Ernesto, personnage central de Boomers, incarne la figure du sexagénaire en quête de sens à un moment charnière de sa vie. Sa décision de s’isoler en Irlande, pour se ressourcer, ouvre la porte à une méditation sur la fugacité du temps et la pérennité des lieux, mais surtout sur le besoin de faire le point quand on se sent en décalage avec son environnement. À travers les interactions, les pensées et les souvenirs de son protagoniste, Bartolomé Segui dessine un portrait émouvant d’une génération confrontée à l’érosion de ses certitudes et à la redéfinition de ses aspirations.
L’album explore avec acuité la crise de la soixantaine, période de remise en question profonde où l’individu mesure le chemin parcouru et anticipe celui qu’il lui reste à parcourir. La confrontation d’Ernesto avec la grandeur de la nature, l’irrémédiabilité du temps qui passe et ses propres interrogations existentielles révèle une quête universelle de sens dans un monde en perpétuelle mutation. Cette introspection est renforcée par les dialogues avec sa femme et ses amis, qui agissent comme des miroirs reflétant les multiples facettes de cette quête d’identité. Chacun avance avec ses craintes, ses désirs, ses besoins et cherche à appréhender au mieux un monde qui, chemin faisant, apparaît toujours plus insaisissable – qu’il s’agisse des questions de genre, des politiques menées ou de ses propres déficiences.
Boomers engage également un dialogue critique avec les évolutions sociétales contemporaines. Les discussions autour de la fenêtre d’Overton (dont le déplacement légitimerait la droite et ostraciserait la gauche) et du rôle des médias dans la formation de l’opinion publique mettent en lumière les tensions et les clivages qui préoccupent ces Espagnols sexagénaires. Le regard que porte Ernesto sur sa ville, conditionnée voire transformée par le tourisme, symbolise le sentiment de déracinement et de perte d’identité face à un monde globalisé.
Au fil des pages et des saynètes, Ernesto parvient progressivement, parfois, à une forme de réconciliation avec le temps. Cette acceptation passe par exemple par la reconnaissance de l’influence de ses parents sur sa propre vie. Ailleurs, inévitablement, ce sont les réflexions sur la retraite et la mortalité qui transparaissent, mais aussi par des moments de légèreté et d’humour partagés avec des technologies modernes (dont les plateformes de streaming). L’album renoue avec des personnages anciens de Bartolomé Segui, Ernesto et sa femme Lola, pour esquisser une philosophie de vie où la sagesse et l’acceptation devraient remplacer le regret et la nostalgie.

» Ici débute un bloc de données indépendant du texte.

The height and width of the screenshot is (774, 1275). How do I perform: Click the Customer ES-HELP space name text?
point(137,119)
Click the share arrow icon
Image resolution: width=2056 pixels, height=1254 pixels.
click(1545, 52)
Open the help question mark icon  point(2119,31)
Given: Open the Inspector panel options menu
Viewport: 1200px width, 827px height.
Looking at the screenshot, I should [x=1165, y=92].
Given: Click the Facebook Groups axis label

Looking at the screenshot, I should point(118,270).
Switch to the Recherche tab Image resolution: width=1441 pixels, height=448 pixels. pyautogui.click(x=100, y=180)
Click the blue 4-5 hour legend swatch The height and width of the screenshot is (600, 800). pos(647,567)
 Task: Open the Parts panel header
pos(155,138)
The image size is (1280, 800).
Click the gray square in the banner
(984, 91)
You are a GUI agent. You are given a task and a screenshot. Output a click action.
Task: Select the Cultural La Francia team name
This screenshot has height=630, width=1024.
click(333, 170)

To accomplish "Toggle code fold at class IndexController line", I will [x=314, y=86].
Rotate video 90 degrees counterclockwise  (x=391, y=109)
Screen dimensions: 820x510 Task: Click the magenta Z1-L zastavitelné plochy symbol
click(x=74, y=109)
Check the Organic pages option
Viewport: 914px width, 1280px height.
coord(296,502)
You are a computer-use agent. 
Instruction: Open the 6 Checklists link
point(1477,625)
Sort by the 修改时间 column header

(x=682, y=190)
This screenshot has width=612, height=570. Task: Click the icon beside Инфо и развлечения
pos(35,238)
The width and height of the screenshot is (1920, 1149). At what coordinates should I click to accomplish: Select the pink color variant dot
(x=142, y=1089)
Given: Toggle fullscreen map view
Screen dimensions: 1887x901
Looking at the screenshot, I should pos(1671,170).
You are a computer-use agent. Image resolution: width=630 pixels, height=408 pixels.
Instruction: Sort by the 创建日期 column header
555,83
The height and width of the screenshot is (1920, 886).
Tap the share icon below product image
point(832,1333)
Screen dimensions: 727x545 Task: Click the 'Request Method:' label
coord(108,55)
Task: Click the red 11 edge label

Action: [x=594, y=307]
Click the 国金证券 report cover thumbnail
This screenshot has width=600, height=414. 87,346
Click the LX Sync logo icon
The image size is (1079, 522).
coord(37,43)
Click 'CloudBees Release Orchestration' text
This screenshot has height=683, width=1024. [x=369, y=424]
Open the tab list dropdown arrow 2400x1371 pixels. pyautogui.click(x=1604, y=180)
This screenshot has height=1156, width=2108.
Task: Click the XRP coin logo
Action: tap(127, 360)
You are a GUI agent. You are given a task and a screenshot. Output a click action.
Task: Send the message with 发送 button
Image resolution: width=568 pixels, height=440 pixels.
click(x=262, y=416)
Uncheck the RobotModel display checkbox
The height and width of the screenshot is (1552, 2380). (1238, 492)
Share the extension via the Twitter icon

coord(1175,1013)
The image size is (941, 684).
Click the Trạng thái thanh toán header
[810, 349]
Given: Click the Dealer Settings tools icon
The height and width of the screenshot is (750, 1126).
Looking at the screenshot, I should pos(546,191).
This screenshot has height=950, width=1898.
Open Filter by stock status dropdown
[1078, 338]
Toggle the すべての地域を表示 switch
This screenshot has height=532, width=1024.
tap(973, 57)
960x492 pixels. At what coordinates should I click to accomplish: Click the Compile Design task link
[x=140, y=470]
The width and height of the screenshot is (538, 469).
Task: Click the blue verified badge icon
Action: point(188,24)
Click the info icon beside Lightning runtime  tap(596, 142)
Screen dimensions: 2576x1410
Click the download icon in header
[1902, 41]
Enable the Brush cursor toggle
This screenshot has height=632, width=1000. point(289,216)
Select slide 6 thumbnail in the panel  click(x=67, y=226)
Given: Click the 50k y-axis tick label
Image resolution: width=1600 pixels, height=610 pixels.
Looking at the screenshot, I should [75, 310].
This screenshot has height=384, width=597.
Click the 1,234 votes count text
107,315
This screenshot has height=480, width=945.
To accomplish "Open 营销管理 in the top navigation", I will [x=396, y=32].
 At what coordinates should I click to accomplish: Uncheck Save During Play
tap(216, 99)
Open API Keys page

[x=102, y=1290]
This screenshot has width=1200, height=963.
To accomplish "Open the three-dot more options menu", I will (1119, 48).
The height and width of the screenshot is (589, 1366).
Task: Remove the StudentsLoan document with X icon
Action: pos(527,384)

Boomers gratte le vernis au-delà de la crise de la soixantaine, interpelle sur le sens de l’existence dans un monde en perpétuel changement. À travers le périple introspectif d’Ernesto, l’album sonde les plans émotionnels et physiques indissociables au troisième âge. Que l’on regrette l’évolution des choses, le jeunisme ou les propres contraintes qui pèsent sur nos corps – migraines, douleurs articulaires, etc. –, le vieillissement engendre son lot de questionnements, que l’auteur restitue avec habileté ici.